Verilen Görev → Yaşlılık üzerine metni "Ünlü filozof Eflatun’un" sözlerinin geçtiği yerden başlatıp "hassas terazisinde tartar." sözlerinden sonra bitirerek, "yaşlılık" yerine "ihtiyarlık" koyup yeniden yazar mısın?

Okunacak Bölüm →
Ünlü filozof Eflatun’un dediği gibi, yaşlılık tek başına gelmez. Bu yüzden ona karşı tedbirli olmak icap eder. Her şeyden önce yaşlılık, yenilgi duygusunu beraberinde getirir. Bu duyguyu anlamaya çalışırken kime karşı bu yenilgi, diye soramayız. Çünkü yeryüzündeki en bireysel evredir yaşlılık. Sebepleri herkese göre değişen, hassas ve alıngan bir ruh hâlidir. Dolayısıyla her bir cevap, bireysel ve biriciktir. Bazen zamanın daralmasıdır bu yenilmişlik duygusunun kaynağı, bazen tamamlanmamış hikâyeler, bazen de kırılmış hayaller.

Yaşlılardan sâdır olan her davranışı, sosyolojinin meşhur kavramı “yenilmişlik duyarlılığı”yla anlamak gerekir. Bu hassasiyet, doğal süreçleri bile alınganlıkla karşılar ve kendisi için zorlu bir sınava dönüştürür. Söylenen her sözü, muhatap olduğu her bir davranışı ihtiyarlığın hassas terazisinde tartar.

Ömür hızlı geçmiştir, bütün masumiyetiyle çocukluk, bedenî ve ruhi coşkunluğuyla gençlik, duru ve sakin yapısıyla yetişkinlik geride kalmıştır. Artık, zaman dediğimiz şey, söz gelişi bir pencere kenarında veya bir cami avlusunda geçmek bilmemekte, saatler uzamakta, yapılacak işler ise azalmaktadır. Zamana karşı alınganlığın gittikçe aileye, çevreye, topluma yönelik kapalı, eleştirel bir tutumu beraberinde getirmesi muhtemeldir. Öyle ki bu tutum zaman zaman, kuşak çatışması hüviyetinde hem ikili hem de toplumsal ilişkilere yansır.

Sağlanan Veriler →
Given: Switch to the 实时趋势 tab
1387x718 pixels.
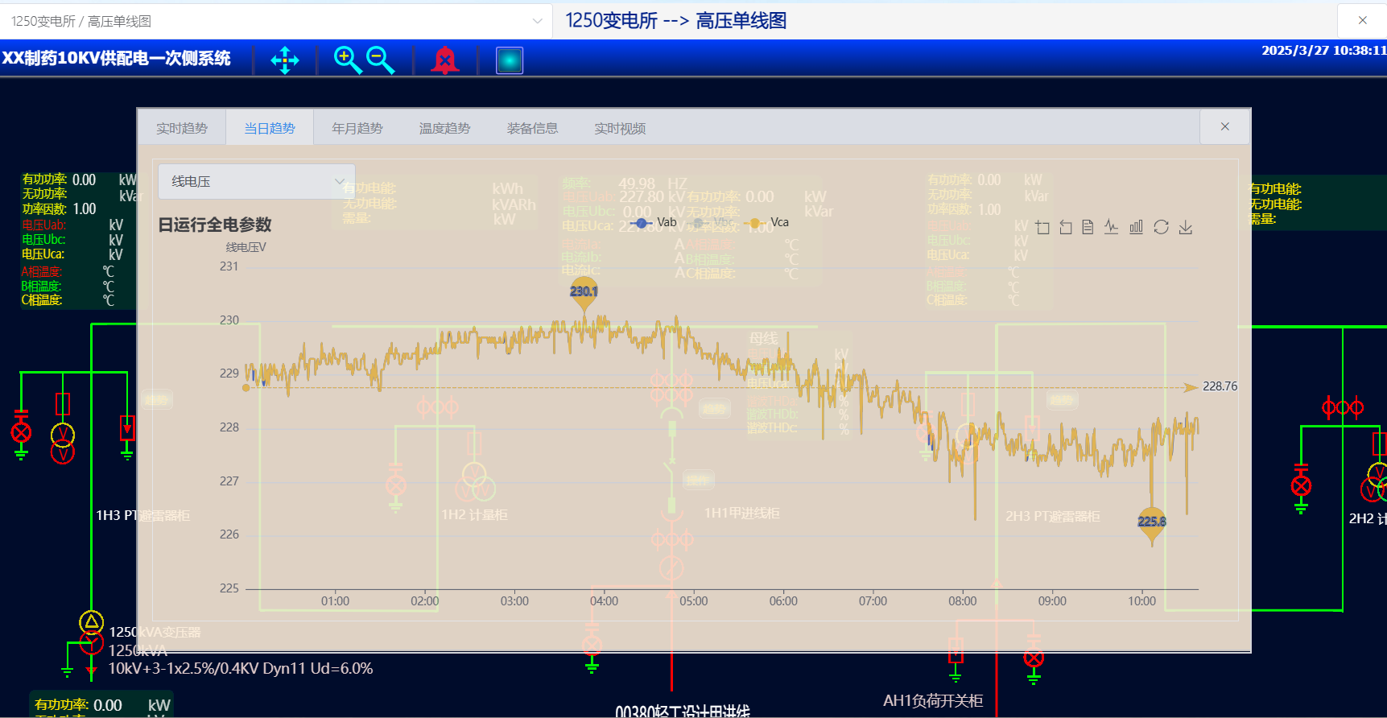Looking at the screenshot, I should click(182, 129).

Nihai Cevap →
Ünlü filozof Eflatun’un dediği gibi, ihtiyarlık tek başına gelmez. Bu yüzden ona karşı tedbirli olmak icap eder. Her şeyden önce ihtiyarlık, yenilgi duygusunu beraberinde getirir. Bu duyguyu anlamaya çalışırken kime karşı bu yenilgi, diye soramayız. Çünkü yeryüzündeki en bireysel evredir ihtiyarlık. Sebepleri herkese göre değişen, hassas ve alıngan bir ruh hâlidir. Dolayısıyla her bir cevap, bireysel ve biriciktir. Bazen zamanın daralmasıdır bu yenilmişlik duygusunun kaynağı, bazen tamamlanmamış hikâyeler, bazen de kırılmış hayaller.

Yaşlılardan sâdır olan her davranışı, sosyolojinin meşhur kavramı “yenilmişlik duyarlılığı”yla anlamak gerekir. Bu hassasiyet, doğal süreçleri bile alınganlıkla karşılar ve kendisi için zorlu bir sınava dönüştürür. Söylenen her sözü, muhatap olduğu her bir davranışı ihtiyarlığın hassas terazisinde tartar.